An intraluminary prosthesis is a medical device used in the treatment of diseased bodily lumens. One type of intraluminary prosthesis used in the repair and/or treatment of diseases in various body vessels is a stent. A stent is generally a longitudinal tubular device formed of biocompatible material which is useful to open and support various lumens in the body. For example, stents may be used in the bodily vessel, such as in the coronary or peripheral vasculature, esophagus, trachea, bronchi colon, biliary tract, urinary tract, prostate, brain, as well as in a variety of other applications in the body. These devices are implanted within the vessel to open and/or reinforce collapsing or partially occluded sections of the lumen.

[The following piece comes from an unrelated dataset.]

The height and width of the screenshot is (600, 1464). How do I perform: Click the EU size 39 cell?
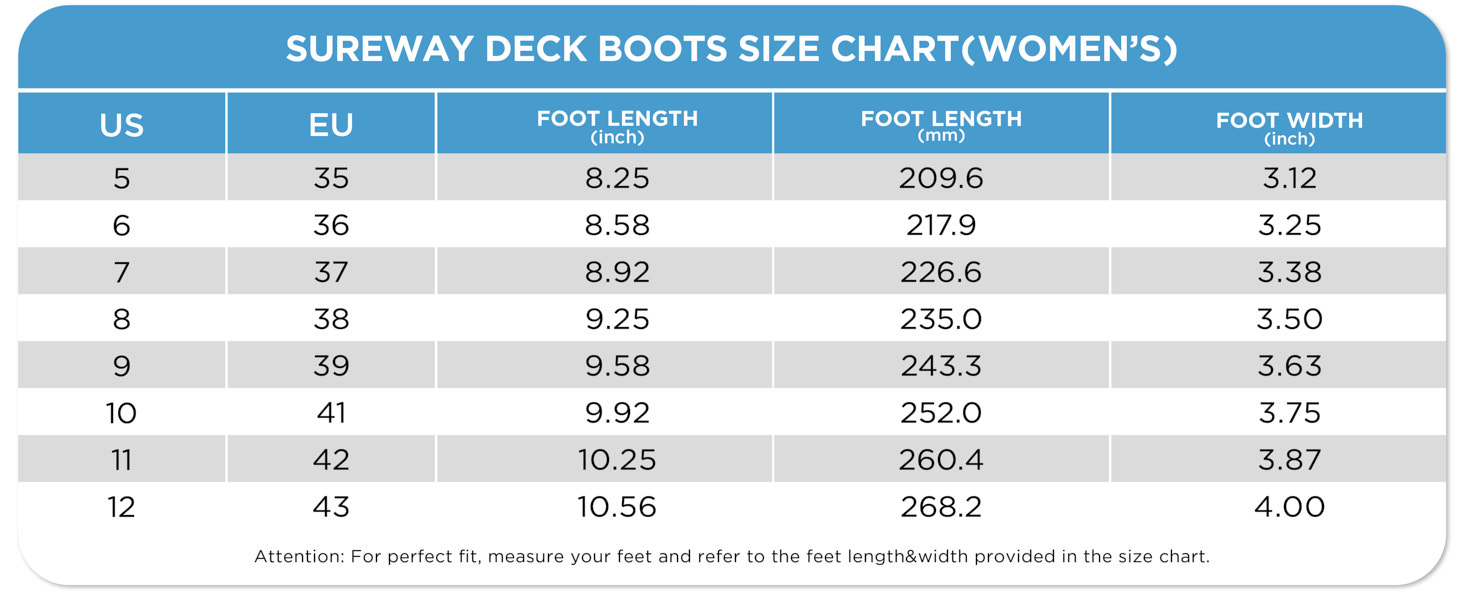click(331, 366)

Stents generally include an open lattice configuration. This configuration allows the stent to be inserted through curved vessels. Furthermore, this configuration allows the stent to be configured in a radially compressed state for intraluminary catheter implantation. Once properly positioned adjacent the damaged vessel, the stent is radially expanded so as to support and reinforce the vessel. Radial expansion of the stent may be accomplished by inflation of a balloon attached to the catheter or the stent may be of the self-expanding variety which will radially expand once deployed. Tubular shaped structures, which have been used as intraluminary vascular stents, have included helically wound coils which may have undulations or zig-zags therein, slotted stents, ring stents, braided stents and open mesh wire stents, to name a few. Super-elastic materials and metallic shape memory materials have also been used to form stents.
While stents are often made from metallic materials, the use of plastic stents is not uncommon, especially in non-vascular applications. For example, plastic stents have been used to treat malignant or benign strictures throughout the gastrointestinal tract because of, among other things, ease of placement and non-permanency of the stents. In the case of biliary applications, re-intervention of a plastic stent after three months is typical for malignant tumors where after the plastic stent is replaced with another plastic stent or perhaps a metallic stent. Benign strictures in biliary applications are often treated every three months with a plastic stent for up to about a year. In duodenal applications, a plastic stent is often placed as a bridge to surgery. In esophageal applications, a plastic stent may be placed as an adjunct treatment to radiation.
While plastic stents offer many advantages, a drawback of a typical plastic stent is its patency rate as compared to a metallic stent. A metallic stent generally has much larger radial force and a longer patency rate, especially when the stent is covered. Metal stents, however, have generally not been used in benign applications due to the difficulty of removing an implanted metallic stent.
In biliary applications, re-intervention may be required in about twenty-five percent of the time due to tumor in-growth through the open lattice portions of the implanted stent. Covering the stent, for example with a layer of silicone, may reduce the re-intervention due to tumor in-growth less than two percent of the time.
U.S. Pat. No. 5,603,722 to Phan et al describes a stent made from plastic, more particularly a shape memory polymer. The stent includes elongate strips of shape memory polymer overlapping wound to form a closed-wall stent structure in a contacted state of the stent. When the stent is expanded portions of the strip segments separate from each other to provide a stent with an open lattice structure. U.S. Pat. No. 5,163,952 to Froix describes a stent made from plastic, more particularly a shape memory polymer, which is in the shape of a coil or a solid-walled tubular cylinder. While the coil is a flexible structure, it has gaps into which tumor in-growth may occur. The solid-walled tubular cylinder may avoid the tumor in-growth concerns associated with open lattice stent structures, but such a stent is not highly flexible, making delivery and placement into curved lumens difficult.
Thus, there is a need for a plastic stent which has improved patency by reducing re-intervention rates due, for example, to tumor in-growth, while still being flexible so that it can used in curved lumens.